By: Maleeha Basharat
The past is fascinating because if seen carefully, it illuminates the elasticity- and politics- of sexual boundaries. For much of the last century, a rewriting of history has taken place. In this context; that of the queer culture of the East. Afsaneh Najmabadi, in her book “Women with mustaches, Men without beards”, explores how the notions of “male” and “female” beauty changed under the Qajar dynasty (1785-1925) in her native Iran. At the beginning of that period, male and female ideals of beauty were remarkably similar. Women with heavy brows and faint mustaches were considered so attractive that they were sometimes painted on or augmented by mascara. The men boasted slim waists and delicate features. In the 19th century portraits of lovers, the genders are barely distinguishable, identified only by their headgear. And the sexual mores and exotic sensibilities of 19th century Iran permitted homosexuality between younger and older men.
Its commonly believed that same sex relations are a “learned behavior” from the Greek and Roman eras. However, multiple portraits unearthed from excavation sites in Asia portray homosexual activity and love. They were, and to some degree still are, kept from public view and speculation.
In the Indian subcontinent, the people known as “Hijras” or the intersex and transgenders, were thriving. They, however, prefer to call themselves Kinnar referring to mythological beings that excel at song and dance. The Mughals highly honored the Hijra community and they were often envied as figures of feminine beauty, grace and accomplishment. A popular form of Urdu poetry-
Ghazal- always featured strong homoerotic subtext.

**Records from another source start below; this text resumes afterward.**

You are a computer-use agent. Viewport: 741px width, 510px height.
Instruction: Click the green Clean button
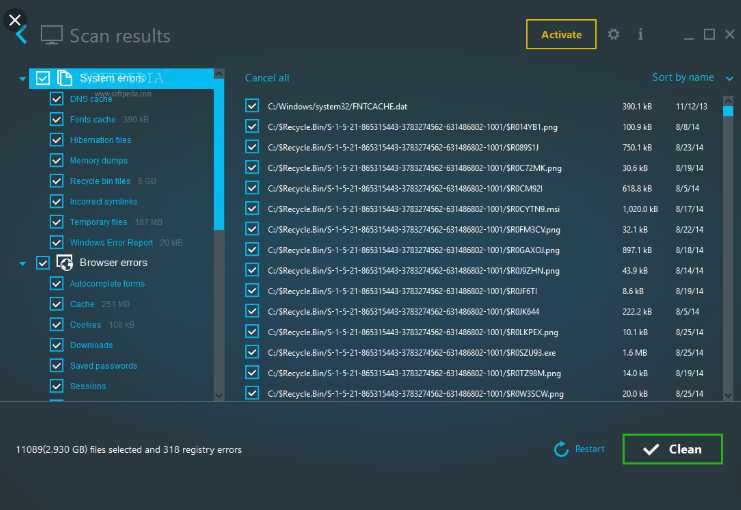[x=672, y=449]
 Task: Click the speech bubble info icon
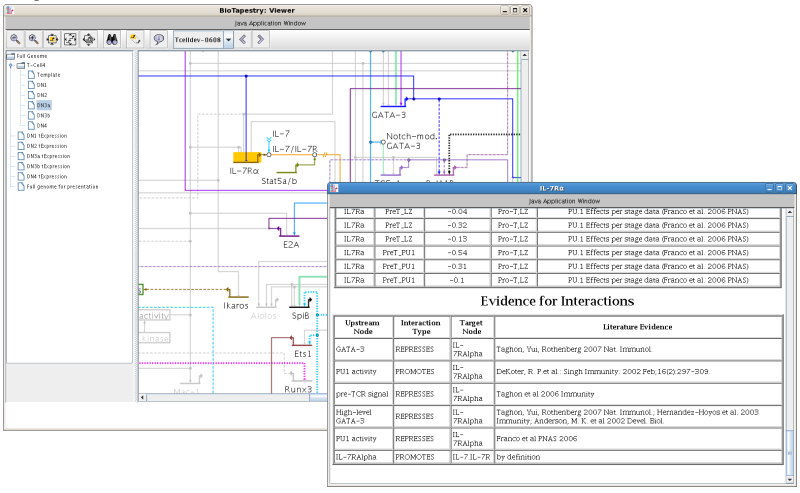[x=159, y=39]
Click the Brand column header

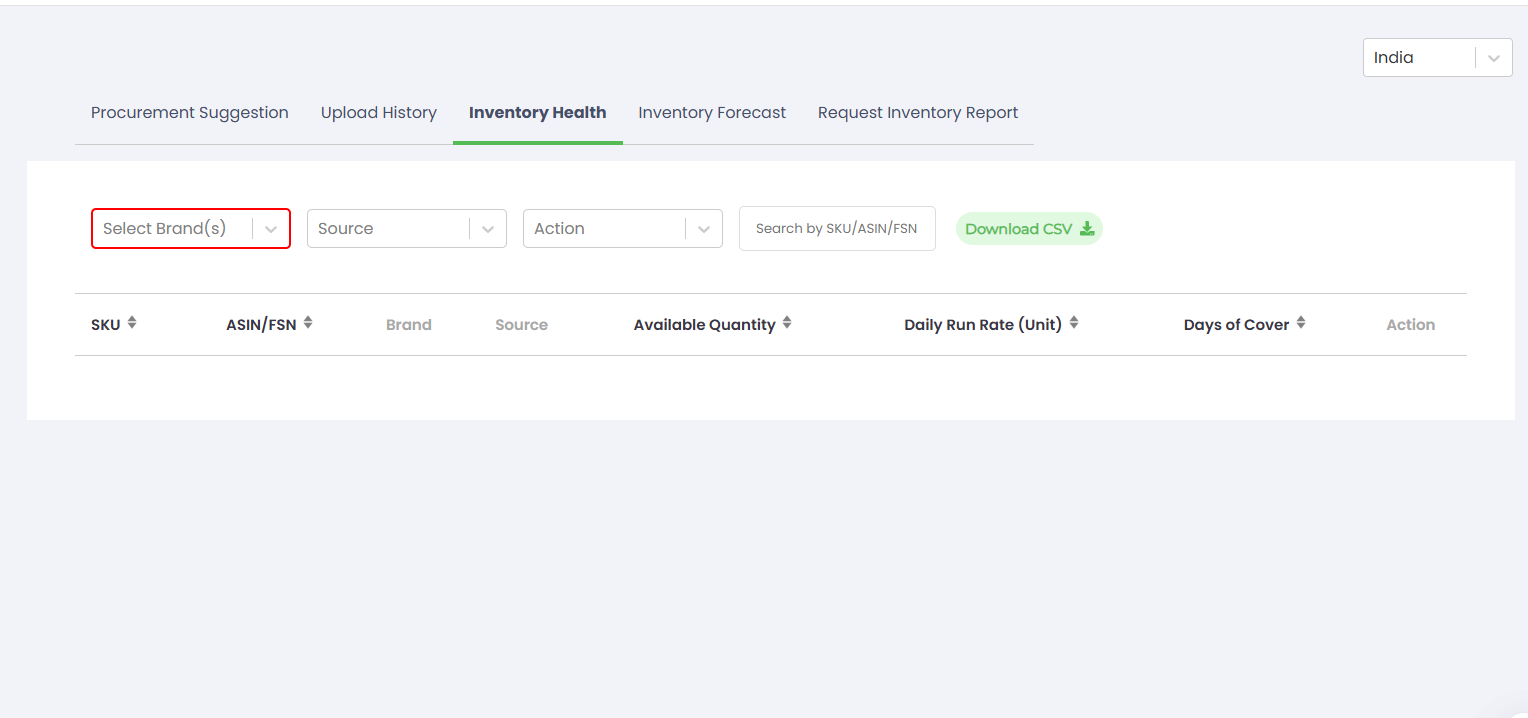[408, 325]
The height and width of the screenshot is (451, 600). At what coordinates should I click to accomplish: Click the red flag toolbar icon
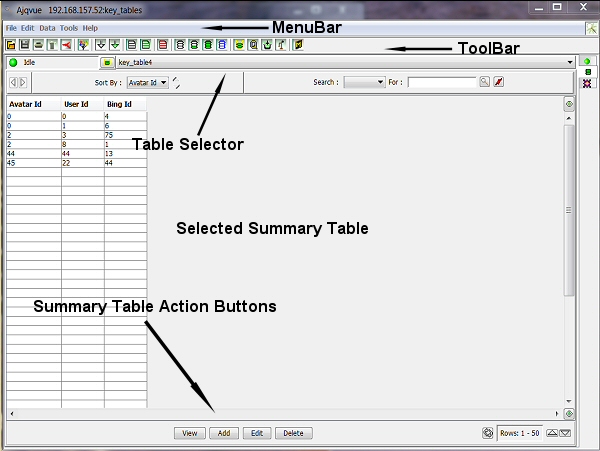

All this changed during the era of the British Raj. At this point, homosexuality was already criminalized in England. The colonizers attempted to eradicate the Hijras whom they saw as ‘a breach to public decency’. They were placed under a Criminal Tribes Act 1871, and hence subjected to compulsory registration, strict monitoring and stigma, a long time after.
Today, as we try to navigate, unlearn and eventually break free from our colonial imprintsthose of beauty, color, economics, law- we are brought face to face with those of gender and sexual identities. As James Baldwin said “People are trapped in history and history is trapped in them.”
The desi LGBTQIA+ community is suffering from extreme loneliness in this day and age. There is a profound sense of self loath culminating in the repression of our unique identities. Organized religion is one way to feel a sense of belonging and the queer community has been made an outcast. Its time to reclaim our spirituality- God belongs to you as much as He does to any other sentient being.
We- the lesbians, gays, non binary folkx and so on- have always existed and we always will. We will live our truths with love. Love is power. It takes off the masks we cannot live without and know we cannot live within. You have to decide who you are and force the world to deal with you, not with its idea of you.